Oh, for the control stuff I noticed, there's a LOT of stuff in the game's settings if you want to change your turn radius and stuff which helps. I do think the light dashing though is a bit rough on its default binding though, I half wonder about swapping it with the button for the sonic boom kick thing

unfortunately even fiddling with turning radius did not stop the 70° problem. fortunately (??) the fact that most digital levels don't have serious S-rank times mitigates the fact that the controls don't stand up to high-intensity play

in reply to @nex3's post:

What a bummer! I was expecting a game that lets you tweak physics would also let you do outlandish things with speed, but hard capping and resetting speed and movement options is so anti-fun it hardly seems like the game has the space to let that promised jank turn into something exciting.

"You can customize the physics" kind of buries the lede that most of the interesting physics sliders like max speed are maxed out by default, so it's really just a question of "do you want normal physics or Extra Boring(tm)".
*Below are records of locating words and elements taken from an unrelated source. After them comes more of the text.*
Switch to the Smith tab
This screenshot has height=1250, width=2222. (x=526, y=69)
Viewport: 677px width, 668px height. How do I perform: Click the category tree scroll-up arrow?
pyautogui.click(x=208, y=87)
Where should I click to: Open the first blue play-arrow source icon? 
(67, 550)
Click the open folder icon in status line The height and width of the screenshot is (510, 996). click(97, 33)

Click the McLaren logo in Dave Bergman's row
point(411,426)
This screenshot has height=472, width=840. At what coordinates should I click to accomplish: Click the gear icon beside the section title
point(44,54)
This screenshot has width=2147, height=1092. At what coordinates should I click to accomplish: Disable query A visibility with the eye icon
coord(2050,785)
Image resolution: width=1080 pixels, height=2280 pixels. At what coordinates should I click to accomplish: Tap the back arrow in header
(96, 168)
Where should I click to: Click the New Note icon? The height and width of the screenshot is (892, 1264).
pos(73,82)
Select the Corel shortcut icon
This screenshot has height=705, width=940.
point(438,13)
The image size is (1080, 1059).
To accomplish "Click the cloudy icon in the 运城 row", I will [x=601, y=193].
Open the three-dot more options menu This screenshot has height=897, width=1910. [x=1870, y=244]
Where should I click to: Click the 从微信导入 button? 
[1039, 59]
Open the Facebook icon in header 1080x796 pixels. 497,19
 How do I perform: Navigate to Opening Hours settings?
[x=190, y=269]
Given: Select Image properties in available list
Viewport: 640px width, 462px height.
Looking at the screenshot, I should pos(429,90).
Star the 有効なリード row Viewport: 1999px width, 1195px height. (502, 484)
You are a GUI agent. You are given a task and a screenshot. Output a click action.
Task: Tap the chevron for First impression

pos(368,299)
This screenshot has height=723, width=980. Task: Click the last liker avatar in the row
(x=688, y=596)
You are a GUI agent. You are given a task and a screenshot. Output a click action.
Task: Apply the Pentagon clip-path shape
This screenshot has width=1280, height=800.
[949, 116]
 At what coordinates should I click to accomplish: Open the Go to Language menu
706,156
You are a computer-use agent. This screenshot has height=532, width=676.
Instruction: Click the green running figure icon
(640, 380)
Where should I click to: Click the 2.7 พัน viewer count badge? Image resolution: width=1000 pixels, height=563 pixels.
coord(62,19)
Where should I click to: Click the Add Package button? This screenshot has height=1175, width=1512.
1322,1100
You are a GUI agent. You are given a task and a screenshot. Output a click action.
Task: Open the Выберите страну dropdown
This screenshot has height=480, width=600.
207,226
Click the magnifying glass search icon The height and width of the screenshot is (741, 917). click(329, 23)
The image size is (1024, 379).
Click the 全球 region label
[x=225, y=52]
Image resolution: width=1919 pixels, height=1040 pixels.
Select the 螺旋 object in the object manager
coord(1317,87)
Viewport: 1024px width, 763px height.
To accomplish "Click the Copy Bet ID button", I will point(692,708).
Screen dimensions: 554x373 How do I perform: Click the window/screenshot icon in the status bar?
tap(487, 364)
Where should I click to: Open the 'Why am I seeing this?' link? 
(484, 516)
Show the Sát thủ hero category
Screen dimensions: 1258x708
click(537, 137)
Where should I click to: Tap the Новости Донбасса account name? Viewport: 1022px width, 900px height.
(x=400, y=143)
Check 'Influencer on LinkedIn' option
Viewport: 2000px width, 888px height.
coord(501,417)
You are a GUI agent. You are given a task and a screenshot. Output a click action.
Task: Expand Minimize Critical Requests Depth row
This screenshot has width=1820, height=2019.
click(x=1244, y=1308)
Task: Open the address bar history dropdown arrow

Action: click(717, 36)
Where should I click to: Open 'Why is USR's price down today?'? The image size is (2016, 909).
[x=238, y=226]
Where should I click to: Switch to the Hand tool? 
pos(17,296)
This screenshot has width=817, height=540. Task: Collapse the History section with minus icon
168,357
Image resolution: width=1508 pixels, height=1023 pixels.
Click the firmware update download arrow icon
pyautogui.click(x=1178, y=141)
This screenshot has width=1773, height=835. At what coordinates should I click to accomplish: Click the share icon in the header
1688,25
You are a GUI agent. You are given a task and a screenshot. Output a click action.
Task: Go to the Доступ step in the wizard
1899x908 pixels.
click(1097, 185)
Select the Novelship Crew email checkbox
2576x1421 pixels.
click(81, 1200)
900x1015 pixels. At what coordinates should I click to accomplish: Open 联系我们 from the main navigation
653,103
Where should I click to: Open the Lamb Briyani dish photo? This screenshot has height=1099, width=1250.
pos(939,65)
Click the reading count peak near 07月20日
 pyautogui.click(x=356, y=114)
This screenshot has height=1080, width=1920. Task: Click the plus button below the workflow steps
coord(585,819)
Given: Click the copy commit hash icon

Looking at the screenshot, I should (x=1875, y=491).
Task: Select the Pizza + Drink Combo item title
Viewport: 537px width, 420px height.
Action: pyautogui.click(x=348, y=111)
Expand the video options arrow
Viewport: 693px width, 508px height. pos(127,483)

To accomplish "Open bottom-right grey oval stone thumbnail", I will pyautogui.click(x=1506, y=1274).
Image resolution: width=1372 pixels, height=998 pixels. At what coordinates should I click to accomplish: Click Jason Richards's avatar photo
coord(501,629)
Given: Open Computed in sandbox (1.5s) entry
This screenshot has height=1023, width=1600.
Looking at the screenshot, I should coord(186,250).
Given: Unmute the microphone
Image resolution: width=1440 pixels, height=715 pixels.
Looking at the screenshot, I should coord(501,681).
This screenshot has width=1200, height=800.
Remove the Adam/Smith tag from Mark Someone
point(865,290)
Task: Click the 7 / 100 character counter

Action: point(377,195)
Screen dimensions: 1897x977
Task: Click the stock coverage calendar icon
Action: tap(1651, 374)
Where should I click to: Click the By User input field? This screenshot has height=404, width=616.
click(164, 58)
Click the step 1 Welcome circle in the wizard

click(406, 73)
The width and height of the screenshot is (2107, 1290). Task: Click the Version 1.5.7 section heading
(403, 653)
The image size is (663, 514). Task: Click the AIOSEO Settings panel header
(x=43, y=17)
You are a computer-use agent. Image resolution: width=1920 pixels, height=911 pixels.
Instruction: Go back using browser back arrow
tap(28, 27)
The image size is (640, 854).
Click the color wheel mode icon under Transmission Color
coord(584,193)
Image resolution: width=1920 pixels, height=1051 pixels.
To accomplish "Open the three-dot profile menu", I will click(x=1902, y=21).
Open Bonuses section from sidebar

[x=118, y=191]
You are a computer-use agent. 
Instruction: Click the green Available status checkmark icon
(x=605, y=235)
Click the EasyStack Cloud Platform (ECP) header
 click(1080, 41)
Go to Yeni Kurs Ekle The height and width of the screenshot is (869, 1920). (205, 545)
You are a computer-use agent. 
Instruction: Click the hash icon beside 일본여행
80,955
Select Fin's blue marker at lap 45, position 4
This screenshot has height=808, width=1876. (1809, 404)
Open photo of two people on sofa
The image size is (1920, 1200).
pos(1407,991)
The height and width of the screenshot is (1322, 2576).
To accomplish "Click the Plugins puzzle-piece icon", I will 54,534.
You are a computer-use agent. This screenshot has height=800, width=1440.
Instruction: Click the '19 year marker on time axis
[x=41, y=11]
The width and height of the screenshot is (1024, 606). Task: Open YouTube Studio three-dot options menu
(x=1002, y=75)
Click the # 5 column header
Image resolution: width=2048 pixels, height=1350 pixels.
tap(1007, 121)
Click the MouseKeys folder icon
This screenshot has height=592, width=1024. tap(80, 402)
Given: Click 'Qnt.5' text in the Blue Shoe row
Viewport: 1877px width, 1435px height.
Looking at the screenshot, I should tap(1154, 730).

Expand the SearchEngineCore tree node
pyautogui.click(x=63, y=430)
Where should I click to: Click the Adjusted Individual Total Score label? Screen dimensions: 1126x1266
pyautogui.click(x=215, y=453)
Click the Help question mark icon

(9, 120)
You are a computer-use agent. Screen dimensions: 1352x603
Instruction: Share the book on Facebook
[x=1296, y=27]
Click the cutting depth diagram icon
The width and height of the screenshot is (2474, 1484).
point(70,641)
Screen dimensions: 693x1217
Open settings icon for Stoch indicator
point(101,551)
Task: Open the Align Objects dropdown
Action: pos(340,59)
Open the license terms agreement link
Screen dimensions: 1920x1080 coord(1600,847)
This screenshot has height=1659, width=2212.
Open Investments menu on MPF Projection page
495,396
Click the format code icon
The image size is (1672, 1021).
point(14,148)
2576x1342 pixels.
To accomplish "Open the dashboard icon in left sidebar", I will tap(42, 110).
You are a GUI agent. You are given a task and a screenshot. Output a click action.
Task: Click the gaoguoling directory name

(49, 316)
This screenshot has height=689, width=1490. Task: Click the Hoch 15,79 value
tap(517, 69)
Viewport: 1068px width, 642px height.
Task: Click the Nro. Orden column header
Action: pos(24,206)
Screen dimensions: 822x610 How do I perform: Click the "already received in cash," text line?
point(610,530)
That said, I think there's plenty of juicy and interesting space in the game—it's just located in the overworld design rather than the digital levels, and around the way the game uses movement rather than the details of the movement itself. The game is absolutely filthy with tiny little grind-rail platforming puzzles both as destinations and means of traversal between destinations, and I think that's a really brilliant and novel (if not entirely successful) vision of the open-world concept.